Foundation seeks to expand exemptions won in last year’s DMCA rulemaking

Dec 7, 2011 08:33 GMT  ·  By

In a letter to the U.S. Copyright Office, the Electronic Frontier Foundation (EFF) urged the regulatory body to renew and expand the critical exemptions to the Digital Millennium Copyright Act (DMCA) noting that the matter has since evolved.

Granted last year in response to EFF's requests to protect the rights of American consumers who modify electronic gadgets and make artistic works, these DMCA exemptions enable “hobbyists and tinkerers” to come up with innovations that, under the current legislature, may be suppressed.

The EFF thus “asked the Copyright Office to protect the ‘jailbreaking’ of smartphones, electronic tablets, and video game consoles – liberating them to run operating systems and applications from any source, not just those approved by the manufacturer." (emphasis ours)

The EFF also asked the Office to protect artists and critics who create new, remixed works using excerpts from DVDs or downloading services.

The filings can be found here in PDF format (tweeted by iOS hacker Musclenerd).

"The DMCA is supposed to block copyright infringement.
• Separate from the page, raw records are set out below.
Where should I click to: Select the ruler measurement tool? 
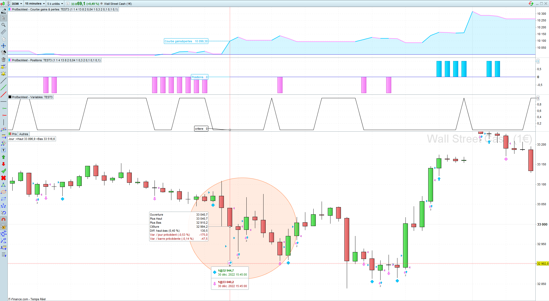click(3, 32)
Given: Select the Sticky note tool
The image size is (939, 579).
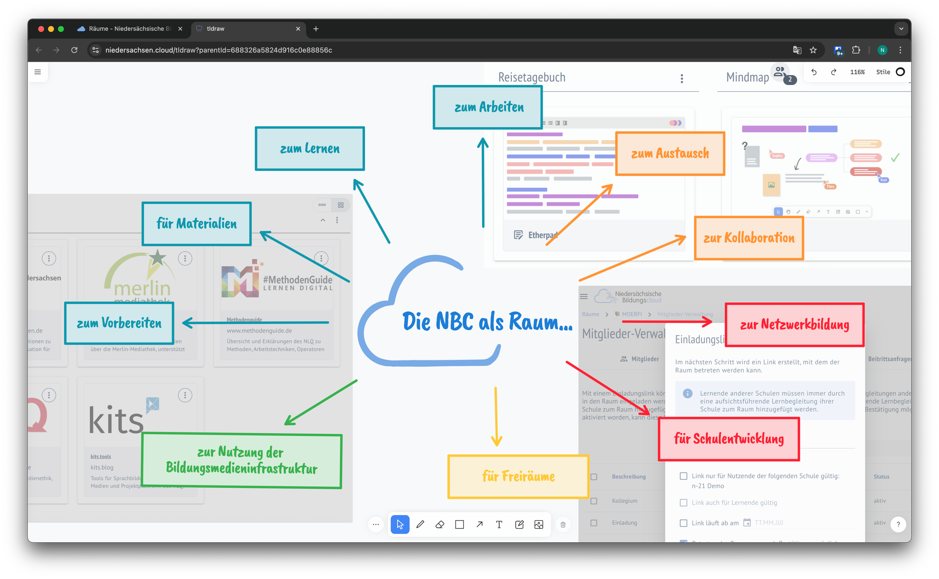Looking at the screenshot, I should (x=519, y=524).

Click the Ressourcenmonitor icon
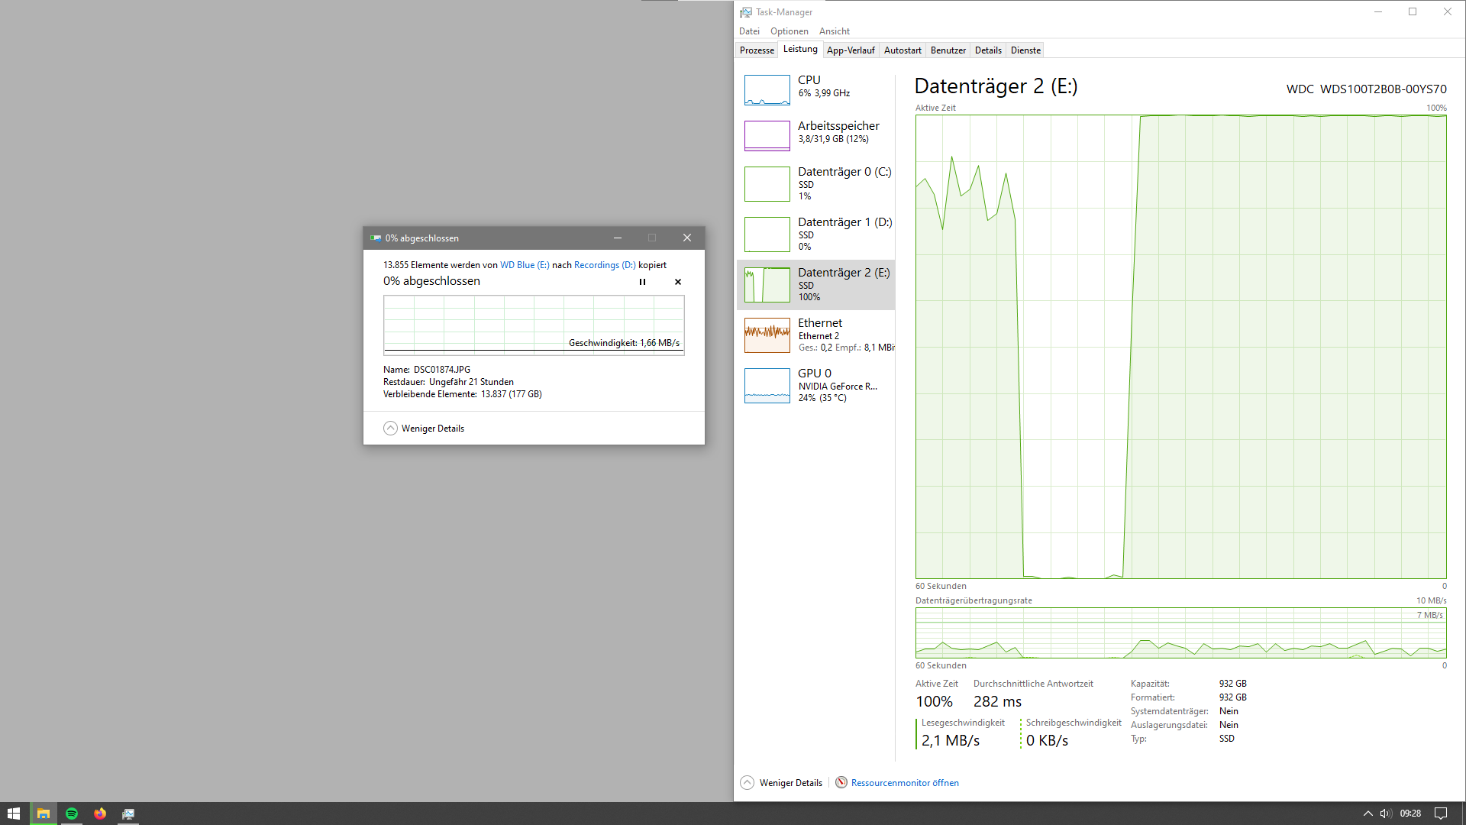pos(841,782)
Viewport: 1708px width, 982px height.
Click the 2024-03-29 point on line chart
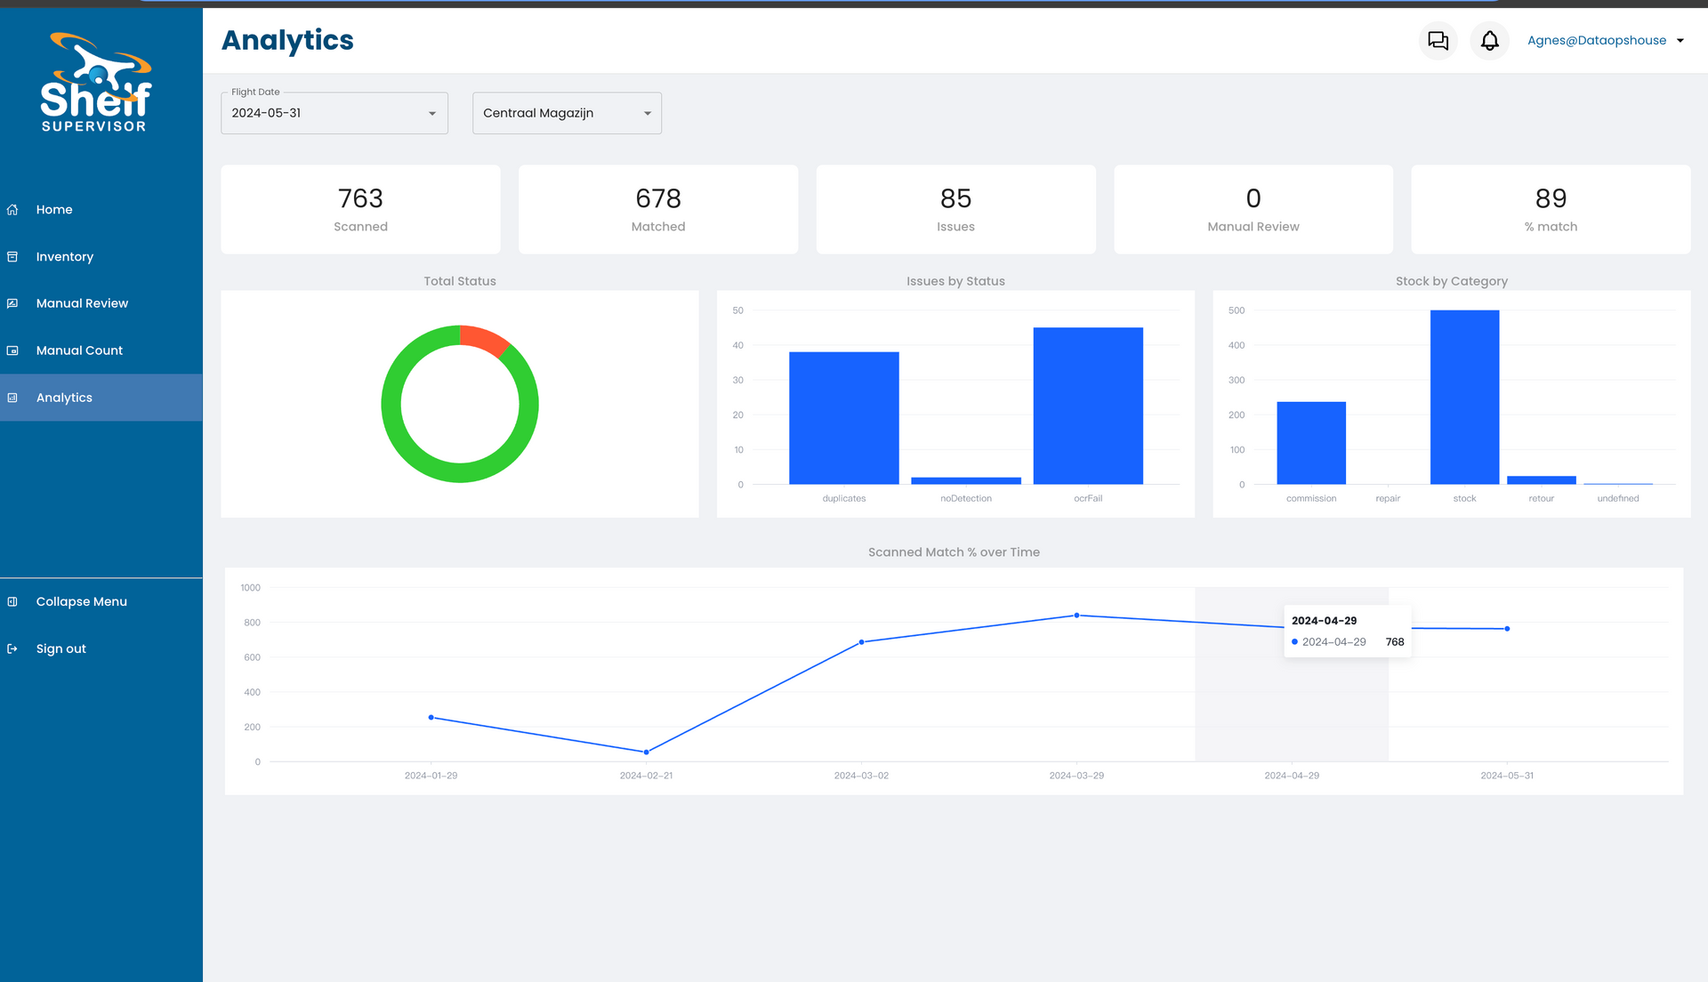click(x=1076, y=616)
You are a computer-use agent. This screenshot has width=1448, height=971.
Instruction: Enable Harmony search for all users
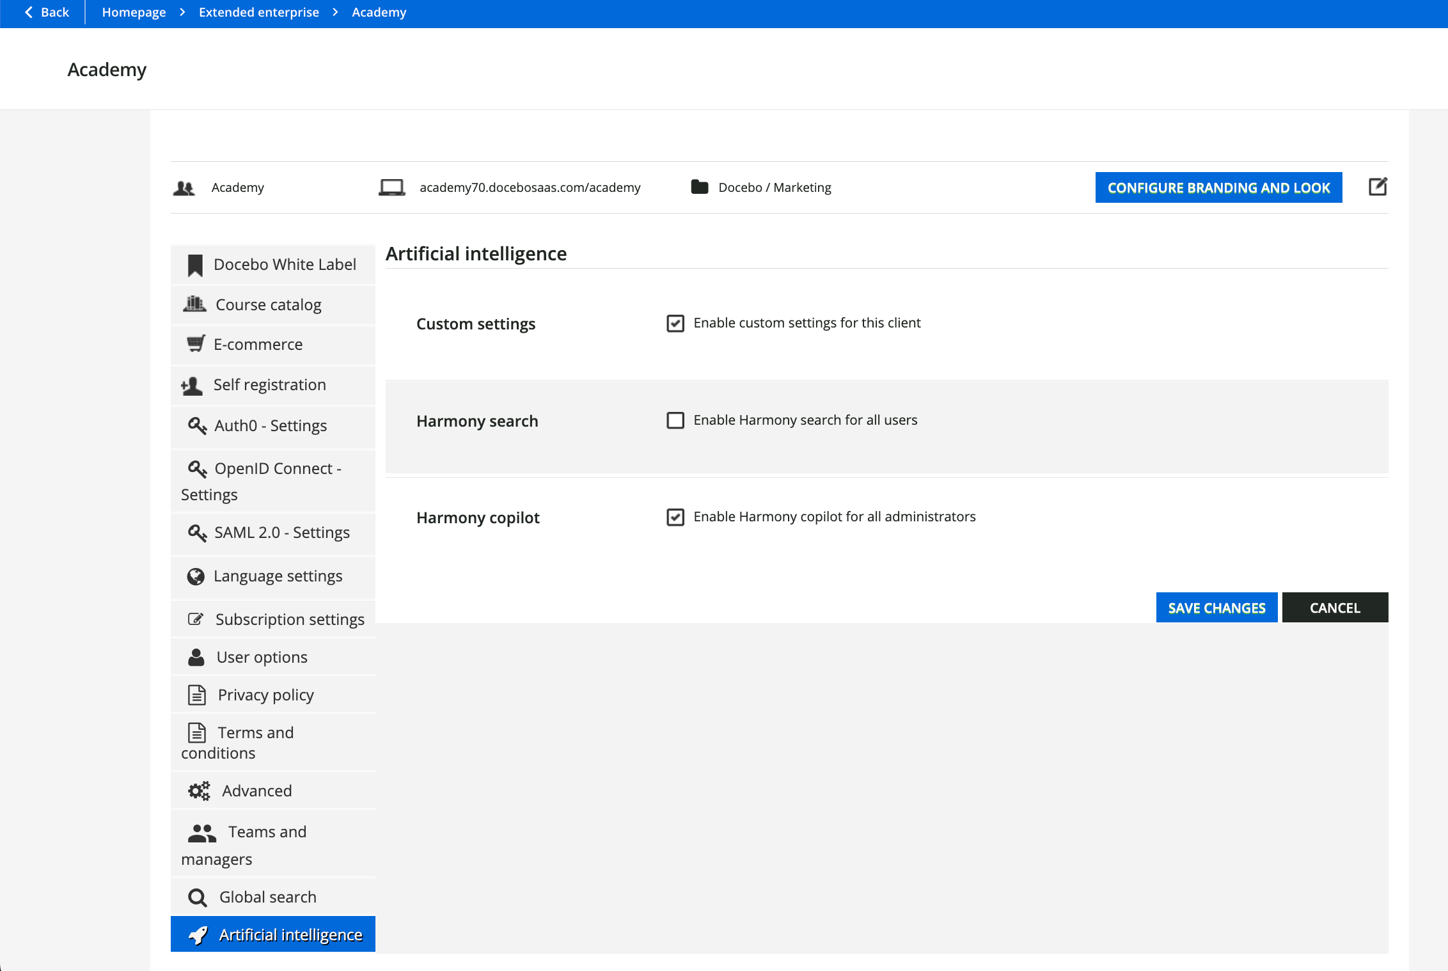pos(675,420)
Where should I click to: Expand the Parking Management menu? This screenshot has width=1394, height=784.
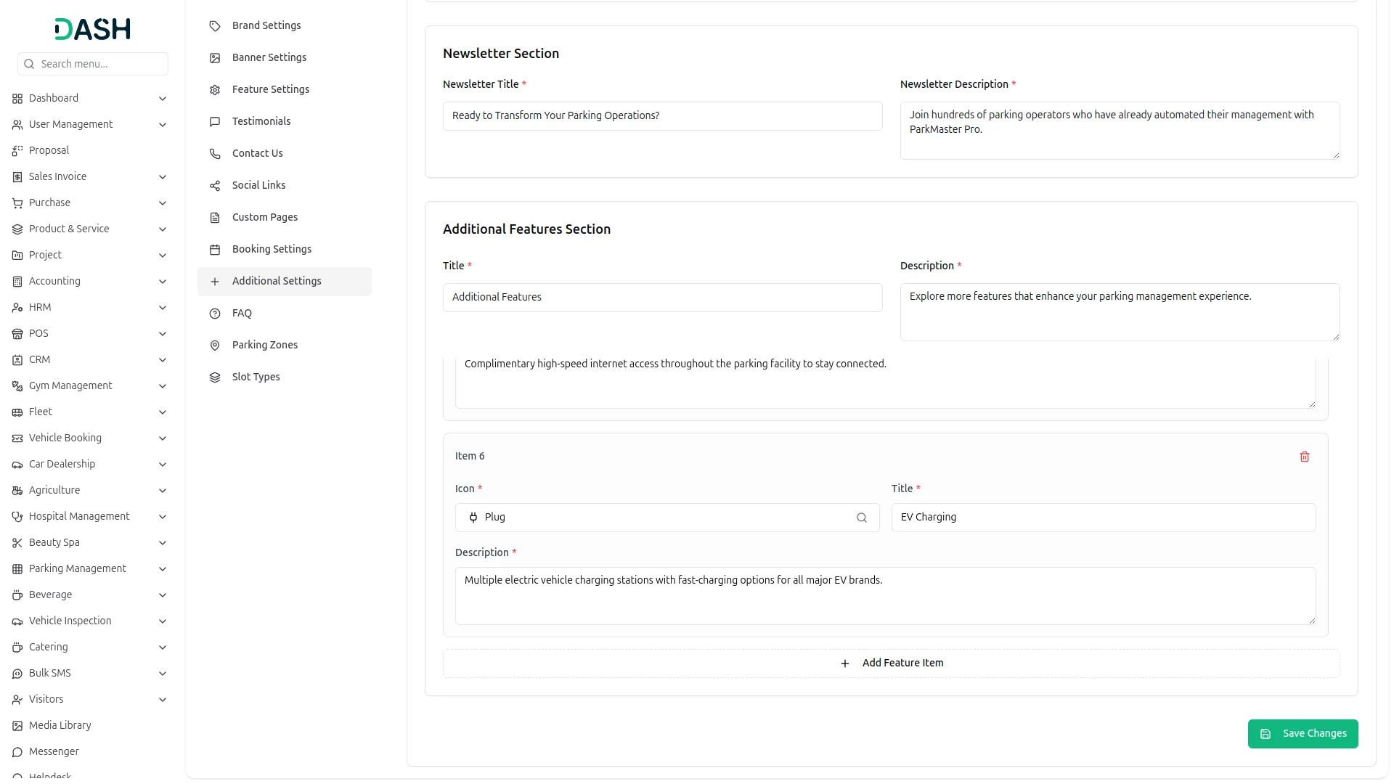click(x=163, y=569)
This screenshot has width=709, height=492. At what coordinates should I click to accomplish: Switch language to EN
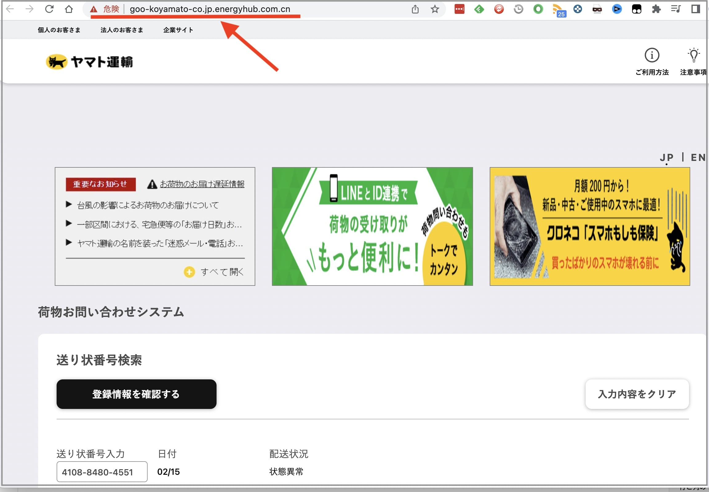698,158
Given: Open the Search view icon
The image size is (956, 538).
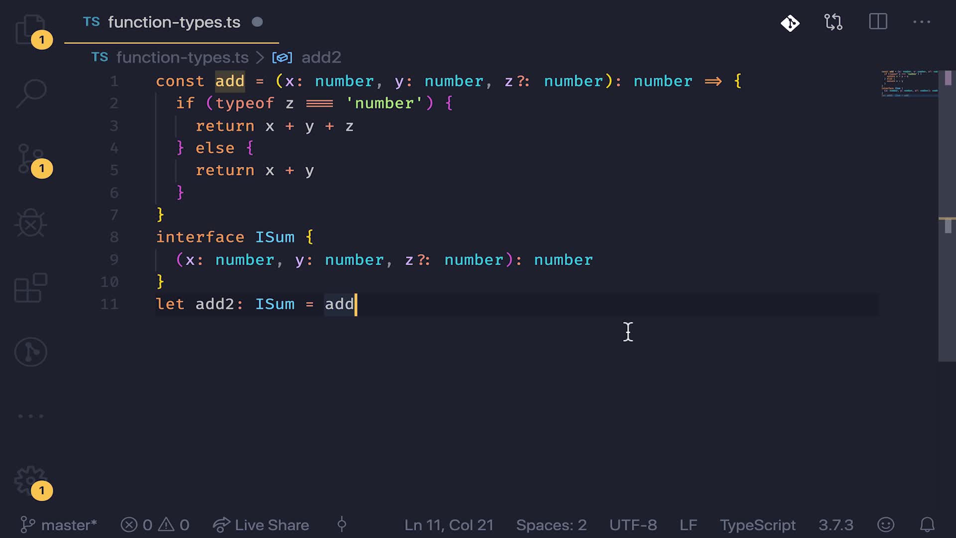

But instead it can be misused to threaten creators, innovators, and consumers, discouraging them from making full and fair use of their own property," said EFF Intellectual Property Director Corynne McSherry.

"Hobbyists and tinkerers who want to modify their phones or video game consoles to run software programs of their choice deserve protection under the law. So do artists and critics who use short excerpts of video content to create new works of commentary and criticism. Copyright law shouldn't be stifling such uses – it should be encouraging them," added McSherry.

"We were thrilled that EFF won important exemptions to the DMCA in the last rulemaking," said EFF Senior Staff Attorney Marcia Hofmann. "But technology has evolved over the last three years, and so it's important to expand these exemptions to cover the real-world uses of smartphones, tablets, video game consoles, DVDs, and video downloads."

The hearings on the proposed DMCA exemptions will be held in the spring of 2012. October 2012 will see the final rulemaking order take place, said the EFF.